In the real world, data is continuously generated, collected and calculated in real time

We need to do data calculation, mining product commercial value, the first problem to solve is the problem of data. In the real world, data is often generated continuously over time. For example, when users browse goods, a series of mouse clicks will generate a series of background data. Using mobile phone navigation while driving, GPS positioning is updated every once in a while, and log data is constantly generated. Users browse news feed, search for songs, surveillance cameras regularly collect pictures and upload them to cloud storage, live video and other scenarios, and the data generated behind them are all continuously generated. The continuous business data is collected in real time, forming the data flow.

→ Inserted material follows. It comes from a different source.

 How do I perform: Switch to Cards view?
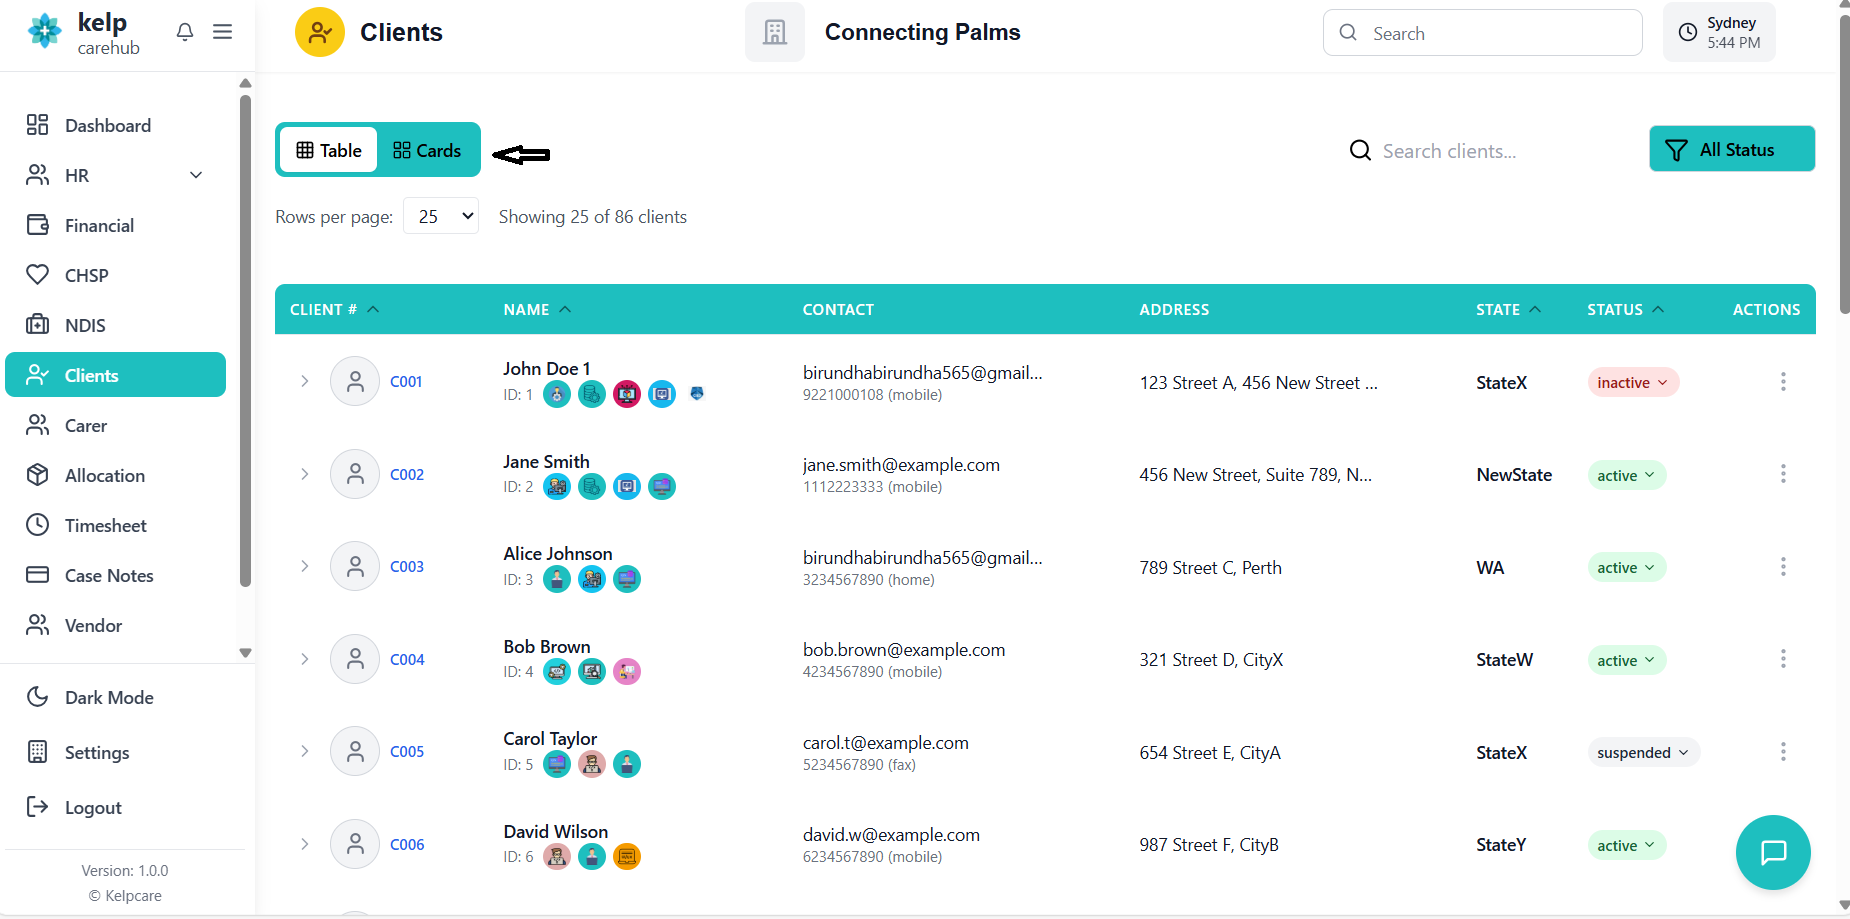(x=427, y=150)
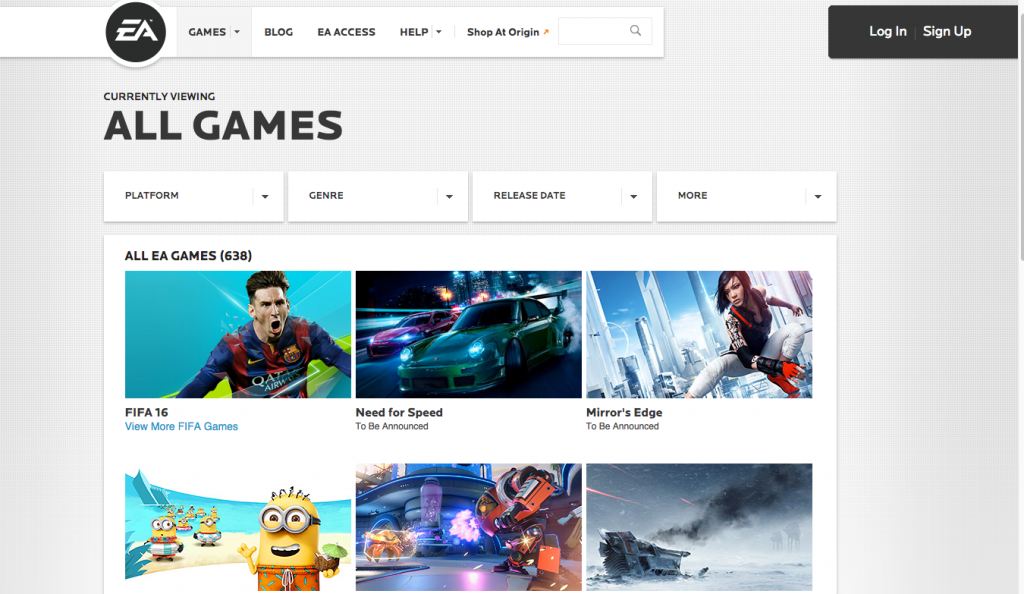
Task: Open the RELEASE DATE filter
Action: pos(562,196)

As soon as streaming data is collected, it can be used for calculation immediately, and the results of calculation can be put into business application. This is real-time computing. Real-time data calculation in fact already entered every aspect of people’s life, such as weather forecasts, people used to the habit is every day to receive a weather forecast information, now you can live to see the weather forecast, the weather forecast for the same point in time will over time close to more and more accurate, this is monitoring the effect of changing data acquisition and real-time data calculation.

Tailored to interests, real-time computing allows products to understand users more and more

There are more and more sources of real-time data, and the amount of data is increasing exponentially every year. This is good for real-time computing itself, allowing for more application scenarios, better application effects, and possibly leading to some revolutionary changes. So what else can big data real-time computing do?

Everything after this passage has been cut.